While that may have been one way to release tension, Robinson usually found his best relaxation with his collies. He owned seven in his lifetime. His collies, and sports, were the loves of his life.
In 1986, Robinson was invited to go to USA Today for a four-month internship. He said there was no way he was boarding his collie for that long - and the apartment complex in Washington D.C. did not allow pets. He asked me to take his place. I did.
When I came back, Robbie said, "Tell you what, why don't you be the sports editor and I'll be the assistant." And we did just that, swapping job titles.
However, Bill Robinson could have taught those folks at USA Today quite a bit had he gone.
You see, he was way ahead of the curve. He believed that a story longer than 500 words would bore the reader.
So, here was a new national newspaper focused on telling a story in a dozen column inches or less - and Billy G. Robinson had been doing just that for his entire career.

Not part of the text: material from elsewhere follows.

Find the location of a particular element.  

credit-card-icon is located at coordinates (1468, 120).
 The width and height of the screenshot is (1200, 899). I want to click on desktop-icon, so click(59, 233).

He was an icon in his field, just as much as Grantland Rice and Red Smith were in their day. He was named to the Ohio Prep Sports Writers Hall of Fame and received Marietta College's Distinguished Service Award. His tireless promotion of the community was instrumental in getting the first NCAA Division III World Series in Marietta in 1976.

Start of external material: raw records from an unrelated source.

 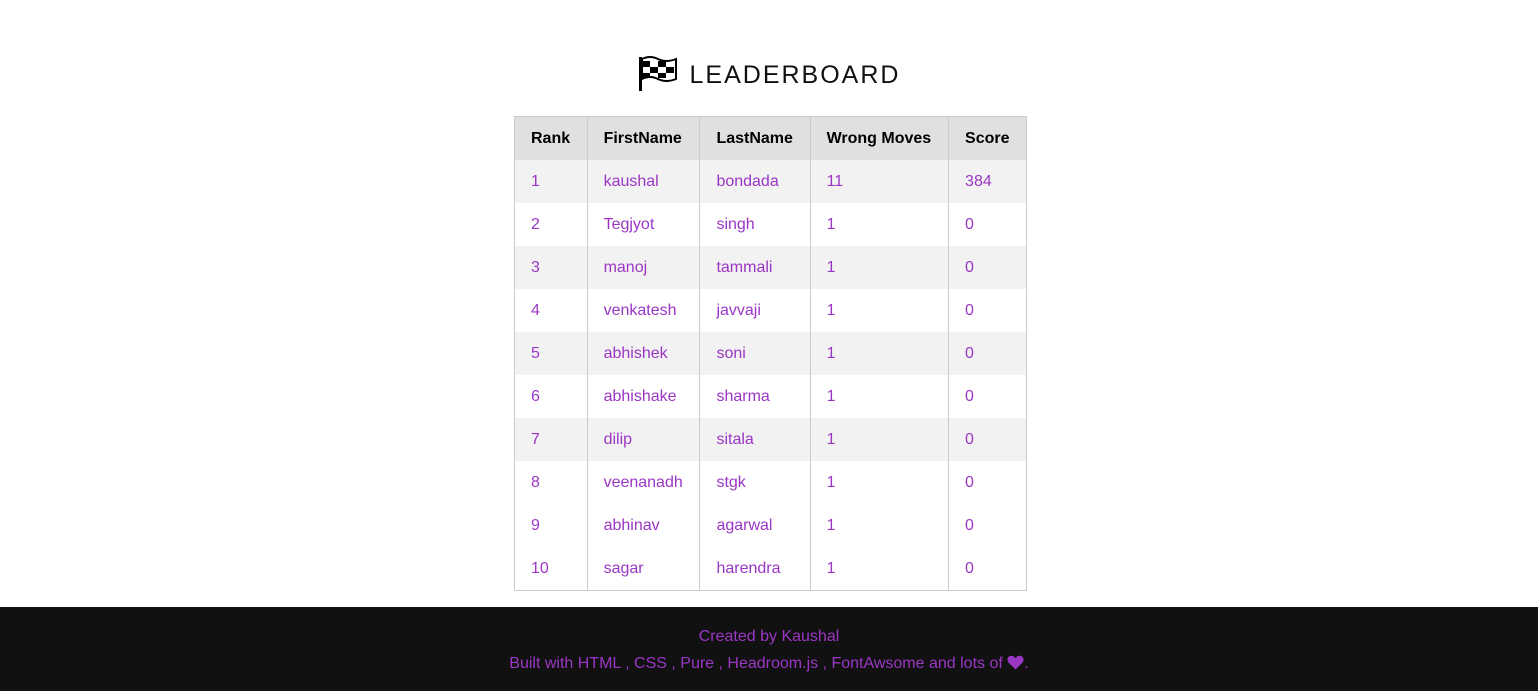 What do you see at coordinates (536, 482) in the screenshot?
I see `cell-rank: 8` at bounding box center [536, 482].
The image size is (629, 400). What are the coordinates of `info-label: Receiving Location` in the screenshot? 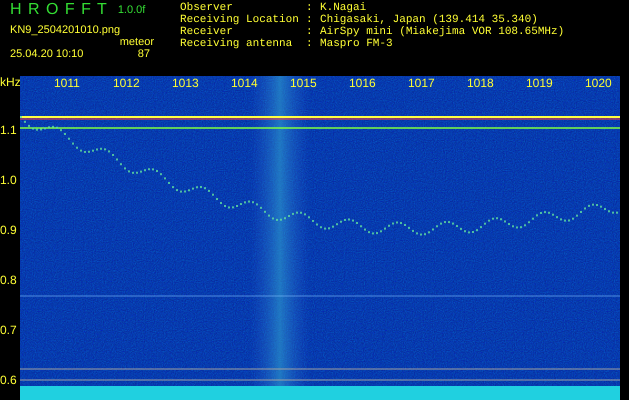 It's located at (240, 20).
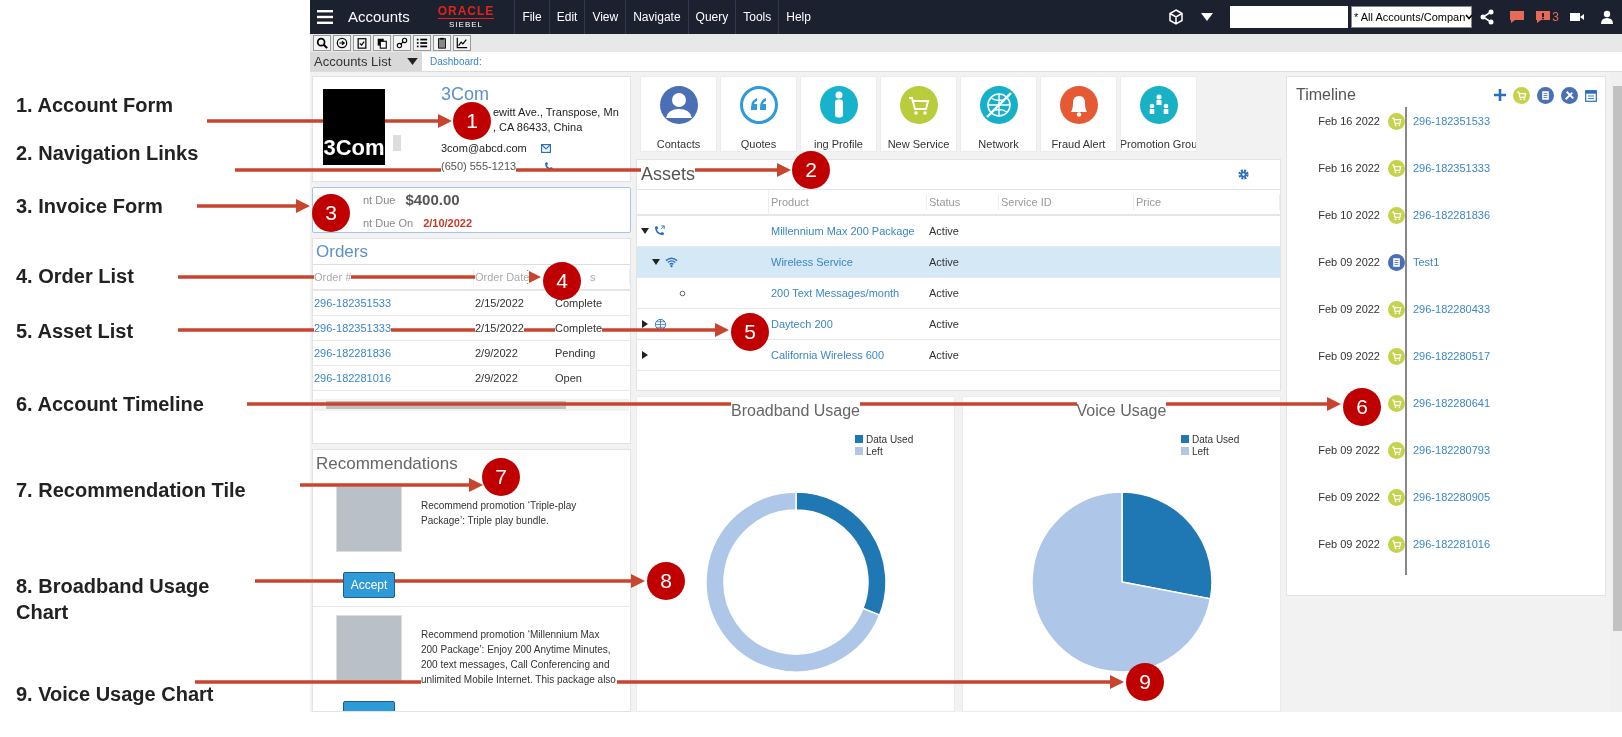  I want to click on alert-chat-icon, so click(1544, 17).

And he loved covering Marietta College - especially its baseball program, although he wasn't afraid to tell the legendary Don Schaly that he had "no business playing baseball in 25 degrees and snow." If there was a historical moment in Marietta College athletics, Bill Robinson covered it.
Today, in that big, "heated" press box in the sky, Billy G. Robinson is covering a game. Such legends as Rice and Smith might be seated right next to him. Myron Cope is doing the play-by-play. Don Schaly is on the field, turning in his lineup card.
I can hear Robbie saying to them both, "Gentlemen, watch and observe. You are about to see how the game of baseball is supposed to be played. Oh, and Grant, save that four horsemen stuff for Notre Dame football. You're about to watch Marietta College baseball. All nine of their players are 'horsemen'."
Sorry, Robbie, but this is longer than 500 words. Like you said, it's hard getting the essence of a man in 500 words. Forgive me for using twice as many, but you're worth it. And I don't think the reader will mind.
David Grande served as Bill Robinson's assistant sports editor for seven years, and worked with him for 19. In 1986, Robinson and Grande swapped roles, working together for another five years. When Grande founded the weekly Marietta Leader, Robinson joined him as sports editor for seven years.